Required work. In the rows below, change "Where should I click to" to "What spot should I click to" wherever it occurs and leave everything else the same.

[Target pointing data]
>> START

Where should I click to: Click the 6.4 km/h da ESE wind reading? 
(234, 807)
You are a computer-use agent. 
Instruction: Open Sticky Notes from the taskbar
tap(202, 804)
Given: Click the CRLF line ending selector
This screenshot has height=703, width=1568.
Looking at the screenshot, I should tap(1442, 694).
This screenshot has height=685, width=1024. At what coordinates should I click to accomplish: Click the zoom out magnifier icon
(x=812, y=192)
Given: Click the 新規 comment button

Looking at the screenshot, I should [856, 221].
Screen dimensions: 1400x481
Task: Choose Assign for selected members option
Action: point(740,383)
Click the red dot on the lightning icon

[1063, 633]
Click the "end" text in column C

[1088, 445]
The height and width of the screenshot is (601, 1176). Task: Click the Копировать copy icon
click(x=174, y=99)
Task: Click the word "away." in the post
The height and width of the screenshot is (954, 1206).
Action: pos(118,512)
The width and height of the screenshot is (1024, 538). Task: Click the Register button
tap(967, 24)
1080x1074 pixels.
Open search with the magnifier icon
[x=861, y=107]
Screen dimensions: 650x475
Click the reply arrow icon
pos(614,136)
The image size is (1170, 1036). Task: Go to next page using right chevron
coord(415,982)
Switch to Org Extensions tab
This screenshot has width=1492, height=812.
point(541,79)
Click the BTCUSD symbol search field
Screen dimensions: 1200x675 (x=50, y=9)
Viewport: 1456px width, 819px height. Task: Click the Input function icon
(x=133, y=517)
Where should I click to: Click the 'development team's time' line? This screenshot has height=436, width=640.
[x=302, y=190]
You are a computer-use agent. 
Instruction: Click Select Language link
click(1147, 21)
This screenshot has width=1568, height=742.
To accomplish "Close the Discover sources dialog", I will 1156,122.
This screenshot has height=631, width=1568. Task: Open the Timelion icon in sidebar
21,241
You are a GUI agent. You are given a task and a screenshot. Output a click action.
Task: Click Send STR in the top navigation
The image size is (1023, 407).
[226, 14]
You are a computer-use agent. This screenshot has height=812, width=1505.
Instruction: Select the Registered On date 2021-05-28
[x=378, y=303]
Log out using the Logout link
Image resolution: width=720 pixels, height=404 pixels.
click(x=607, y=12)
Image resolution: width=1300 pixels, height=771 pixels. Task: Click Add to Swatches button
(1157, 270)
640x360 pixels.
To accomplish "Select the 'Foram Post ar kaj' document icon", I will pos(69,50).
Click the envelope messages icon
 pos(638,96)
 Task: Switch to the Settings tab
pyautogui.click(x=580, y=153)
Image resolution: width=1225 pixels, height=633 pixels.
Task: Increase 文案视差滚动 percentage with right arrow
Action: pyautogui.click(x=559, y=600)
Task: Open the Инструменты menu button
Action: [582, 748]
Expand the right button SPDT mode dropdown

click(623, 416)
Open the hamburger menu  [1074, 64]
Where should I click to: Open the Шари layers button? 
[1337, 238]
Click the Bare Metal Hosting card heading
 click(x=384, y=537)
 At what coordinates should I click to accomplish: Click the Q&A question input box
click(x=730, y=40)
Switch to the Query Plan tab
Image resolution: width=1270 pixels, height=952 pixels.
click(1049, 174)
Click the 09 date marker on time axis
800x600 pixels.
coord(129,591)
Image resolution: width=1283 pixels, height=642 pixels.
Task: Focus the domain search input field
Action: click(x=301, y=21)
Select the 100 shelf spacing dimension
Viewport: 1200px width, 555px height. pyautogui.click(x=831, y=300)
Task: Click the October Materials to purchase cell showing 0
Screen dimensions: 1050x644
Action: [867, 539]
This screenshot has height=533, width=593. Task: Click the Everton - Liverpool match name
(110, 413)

>> END

Output.
What spot should I click to: Click the 6.4 km/h da ESE wind reading? 
(234, 807)
You are a computer-use agent. 
Instruction: Open Sticky Notes from the taskbar
tap(202, 804)
Given: Click the CRLF line ending selector
This screenshot has height=703, width=1568.
Looking at the screenshot, I should tap(1442, 694).
This screenshot has height=685, width=1024. At what coordinates should I click to accomplish: Click the zoom out magnifier icon
(x=812, y=192)
Given: Click the 新規 comment button

Looking at the screenshot, I should [856, 221].
Screen dimensions: 1400x481
Task: Choose Assign for selected members option
Action: point(740,383)
Click the red dot on the lightning icon

[1063, 633]
Click the "end" text in column C

[1088, 445]
The height and width of the screenshot is (601, 1176). Task: Click the Копировать copy icon
click(x=174, y=99)
Task: Click the word "away." in the post
The height and width of the screenshot is (954, 1206).
Action: pos(118,512)
The width and height of the screenshot is (1024, 538). Task: Click the Register button
tap(967, 24)
1080x1074 pixels.
Open search with the magnifier icon
[x=861, y=107]
Screen dimensions: 650x475
Click the reply arrow icon
pos(614,136)
The image size is (1170, 1036). Task: Go to next page using right chevron
coord(415,982)
Switch to Org Extensions tab
This screenshot has width=1492, height=812.
point(541,79)
Click the BTCUSD symbol search field
Screen dimensions: 1200x675 (x=50, y=9)
Viewport: 1456px width, 819px height. Task: Click the Input function icon
(x=133, y=517)
What spot should I click to: Click the 'development team's time' line? This screenshot has height=436, width=640.
[x=302, y=190]
You are a computer-use agent. 
Instruction: Click Select Language link
click(1147, 21)
This screenshot has width=1568, height=742.
To accomplish "Close the Discover sources dialog", I will 1156,122.
This screenshot has height=631, width=1568. Task: Open the Timelion icon in sidebar
21,241
You are a GUI agent. You are given a task and a screenshot. Output a click action.
Task: Click Send STR in the top navigation
The image size is (1023, 407).
[226, 14]
You are a computer-use agent. This screenshot has height=812, width=1505.
Instruction: Select the Registered On date 2021-05-28
[x=378, y=303]
Log out using the Logout link
Image resolution: width=720 pixels, height=404 pixels.
click(x=607, y=12)
Image resolution: width=1300 pixels, height=771 pixels. Task: Click Add to Swatches button
(1157, 270)
640x360 pixels.
To accomplish "Select the 'Foram Post ar kaj' document icon", I will pos(69,50).
Click the envelope messages icon
 pos(638,96)
 Task: Switch to the Settings tab
pyautogui.click(x=580, y=153)
Image resolution: width=1225 pixels, height=633 pixels.
Task: Increase 文案视差滚动 percentage with right arrow
Action: pyautogui.click(x=559, y=600)
Task: Open the Инструменты menu button
Action: [582, 748]
Expand the right button SPDT mode dropdown

click(623, 416)
Open the hamburger menu  [1074, 64]
What spot should I click to: Open the Шари layers button? 
[1337, 238]
Click the Bare Metal Hosting card heading
 click(x=384, y=537)
 At what coordinates should I click to accomplish: Click the Q&A question input box
click(x=730, y=40)
Switch to the Query Plan tab
Image resolution: width=1270 pixels, height=952 pixels.
click(1049, 174)
Click the 09 date marker on time axis
800x600 pixels.
coord(129,591)
Image resolution: width=1283 pixels, height=642 pixels.
Task: Focus the domain search input field
Action: click(x=301, y=21)
Select the 100 shelf spacing dimension
Viewport: 1200px width, 555px height. pyautogui.click(x=831, y=300)
Task: Click the October Materials to purchase cell showing 0
Screen dimensions: 1050x644
Action: [867, 539]
This screenshot has height=533, width=593. Task: Click the Everton - Liverpool match name
(110, 413)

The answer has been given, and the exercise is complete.